The huffers and puffers are taking center stage in Washington.  There, they proclaim their views on rescuing the Country from the deficit.  Some look to discretionary spending for their headlines.  Others zero in on Social Security and Medicare/Medicaid.  In separation, they all look silly.  In combination, there appears to be the basis for a serious discussion.

For example, why does the country need a second F-35 engine when the Defense Department says we do not?  Or, with life expectancy far above the the 66 years that existed when Social Security was introduced in 1936, raising the eligibility age seems reasonable.

Medicare and Medicaid, however, need a closer look.  We need to agree on what America is about.  Do we believe that when Americans become older and more vulnerable, they should be at risk of medical bankruptcy?  Do we believe that the needy, and especially the children of the needy should be somehow excluded from health care coverage or provided some sub-standard product?

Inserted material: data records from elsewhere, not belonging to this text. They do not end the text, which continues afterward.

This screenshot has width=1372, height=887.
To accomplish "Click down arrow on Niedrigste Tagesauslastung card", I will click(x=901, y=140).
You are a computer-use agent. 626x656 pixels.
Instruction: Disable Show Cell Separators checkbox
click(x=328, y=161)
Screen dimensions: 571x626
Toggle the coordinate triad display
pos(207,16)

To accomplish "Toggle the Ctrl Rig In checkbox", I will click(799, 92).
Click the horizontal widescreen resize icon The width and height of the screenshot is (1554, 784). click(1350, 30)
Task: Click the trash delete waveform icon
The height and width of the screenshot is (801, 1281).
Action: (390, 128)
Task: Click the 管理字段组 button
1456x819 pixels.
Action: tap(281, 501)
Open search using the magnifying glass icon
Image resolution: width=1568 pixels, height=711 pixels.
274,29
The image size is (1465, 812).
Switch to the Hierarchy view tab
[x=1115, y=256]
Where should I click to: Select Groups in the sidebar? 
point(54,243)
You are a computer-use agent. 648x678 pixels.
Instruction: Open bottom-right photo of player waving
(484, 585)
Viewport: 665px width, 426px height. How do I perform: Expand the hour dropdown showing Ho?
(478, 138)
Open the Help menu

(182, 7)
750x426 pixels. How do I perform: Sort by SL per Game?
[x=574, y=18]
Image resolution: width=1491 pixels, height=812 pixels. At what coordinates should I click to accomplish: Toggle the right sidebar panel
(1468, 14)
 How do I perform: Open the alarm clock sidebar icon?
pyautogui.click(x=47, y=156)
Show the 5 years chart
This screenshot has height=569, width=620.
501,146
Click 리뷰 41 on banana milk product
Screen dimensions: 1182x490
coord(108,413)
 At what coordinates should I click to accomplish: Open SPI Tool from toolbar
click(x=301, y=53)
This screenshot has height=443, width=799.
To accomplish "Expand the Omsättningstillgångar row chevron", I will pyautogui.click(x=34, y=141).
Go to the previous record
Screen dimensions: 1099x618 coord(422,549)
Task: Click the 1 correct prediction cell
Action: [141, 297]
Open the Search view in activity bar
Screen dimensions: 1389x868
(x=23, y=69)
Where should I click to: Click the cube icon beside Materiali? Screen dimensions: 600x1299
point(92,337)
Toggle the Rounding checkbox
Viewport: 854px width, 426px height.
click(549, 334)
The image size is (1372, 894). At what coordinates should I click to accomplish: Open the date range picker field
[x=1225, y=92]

How is it just that Congress members and Federal workers should receive tax payer paid, first class coverage and older and poorer Americans should get less?

The path forward with Medicare and Medicaid leads ultimately to a complete revamping of the overall US health care delivery system.  The current system is out of control on cost and only average in quality when compared all other modern industrialized countries.  Such an undertaking is not in the cards for this Congress.

Rather, we will hear pontifications around means testing, lower benefits, and fraud elimination.  All of which might be worthy “if” and “only if” Congressional and Federal worker benefits were in the same basket.

Maybe pigs will fly.

 

Laser Focus

February 10, 2011

Republicans have promised to focus like a laser on jobs.  I wonder what kind of laser they were talking about?

Their first legislative priority was repealing health care reform.  Were they to be successful, this would do nothing about health care costs other than raise them. Oh, yes the repeal would once again deny coverage to millions of Americans and leave some 30 million uninsured.

Their next focus was on rewriting the Hyde Amendment by trying to enact legislation that prevents private health insurance from including abortion coverage.  Republicans claim that since in some cases this insurance receives favorable tax treatment, that is the same as a government subsidy.  What?  People with health care insurance receive government help and people who cannot afford insurance or have a pre-existing condition do not?  And by the way, what does abortion have to do with health care reform or jobs?

Now the jobs seeking Republicans are turning their attention to the prospect of what to do with the federal debt limit.  The answer is obvious, of course.  There is no time to put fixes in to reduce the deficit, so the limit will have to be raised.

Not so fast says Representative Eric Cantor.

Any bill that would increase the debt limit, he says, must contain an amendment which excludes any government funds flowing to the health care reform bill.  This type of amendment has a snowball’s chance in hell of surviving the Senate or the White House.  If the Republicans persist, here comes gridlock and government shutdown.

So, tell me again about the laser focus on jobs.